Everyone trickled out of the rec center, flaccid yellow light irking over the sedans. Cavalcaded reds and greens were turned cross-shade as head lamps clattered to life. The moth shadows played out on the hood while the deejay prattled on, talking about some war, some place, some dying person whose only reason to die was obligation—and the ghosts settled down, let the moths take the night, walked back into the woods. Bree looked at the tree line in the distance, the white and red highway lines striping its face, haunted. Dom quietly smoked a cigarette, watching the enfilade. She waited for him to speak. He said nothing. The smoke fingered its way in all directions, charcoal veins in the carpeted ceiling. It moved with a hesitant audacity, taking up the air it knew should be filled with words.

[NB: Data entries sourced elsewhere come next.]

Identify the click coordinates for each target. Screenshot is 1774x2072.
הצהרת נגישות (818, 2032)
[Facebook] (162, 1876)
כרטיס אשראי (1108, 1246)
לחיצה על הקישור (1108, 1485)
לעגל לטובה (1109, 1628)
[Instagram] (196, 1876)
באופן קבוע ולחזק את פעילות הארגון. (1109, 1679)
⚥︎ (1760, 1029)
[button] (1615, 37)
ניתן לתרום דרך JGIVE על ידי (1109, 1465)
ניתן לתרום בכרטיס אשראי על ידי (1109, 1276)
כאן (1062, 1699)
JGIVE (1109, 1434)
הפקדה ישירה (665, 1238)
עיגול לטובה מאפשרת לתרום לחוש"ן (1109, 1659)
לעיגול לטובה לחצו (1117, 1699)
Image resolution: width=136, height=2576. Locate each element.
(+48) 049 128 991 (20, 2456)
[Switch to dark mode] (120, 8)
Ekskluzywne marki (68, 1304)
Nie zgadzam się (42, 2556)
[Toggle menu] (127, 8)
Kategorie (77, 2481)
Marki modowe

When they were the last car to go, and the streetlights came on, she put it in drive and eased into the night. She put her arm on his shoulder, and for a second it felt wrong there. Then she found its contour, his bony figure begging the roundness of her palm. He smiled weakly, and lit another cigarette. Dom had told her he quit. It seemed they both had secrets. The car’s filtering groan was the only sound as Bree pretended to navigate the familiar roads. She squinted her eyes, kicked on the brights, as if lost in the void. They had lived in Djibo for two years, and she could easily reach home blindfolded and stoned. She smiled to think that she actually had, that time Dom leaned over to cover her eyes and dictate the directions to her. He put one soft hand on her neck, rubbing the bones in her spine and covering her eyes with the other. She turned to mention it to him, her eyes the same flaring chestnut he’d fallen in love with. He wasn’t looking now. Dom sat completely still, silent tears catching stray red-lit numbers from passing signs. He was contemplating the words Ilove you smeared in the foggy window, words he had heard spoken across the divide. Between life and death, between radio silences and lonely drives, Dom fluctuated. There were no stars out, not like the night he’d leaned over, not like the night they moved to their new apartment, two sets of eyes beneath the blanketing. Bree saw only the sharp draw of his cheek silhouetted against a grain of passing trees, those words an accusation and a study. What was their worth? His fingers trembled against the cool glass. They considered their work, the elegant lines and curves that blended in just such a way—did they have to become letters? They could have been anything else. Why letters, Dom thought. Letters were just coffins for sound, plastic exam skeletons to illustrate a point, concretion of something impossible and inconceivable. Ishouldn’t have gone, he decided, but Ihad to.
The deejay: “So, my neighbor’s got a poodle. Mean little thing, bites me when I’m passed out on the lawn.” Somebody laughed. Bree remembered the way he touched her neck. Only he could get that close to her, his hands on her very vitality. The memory vanished quickly, and she would later come back and find it stained with night.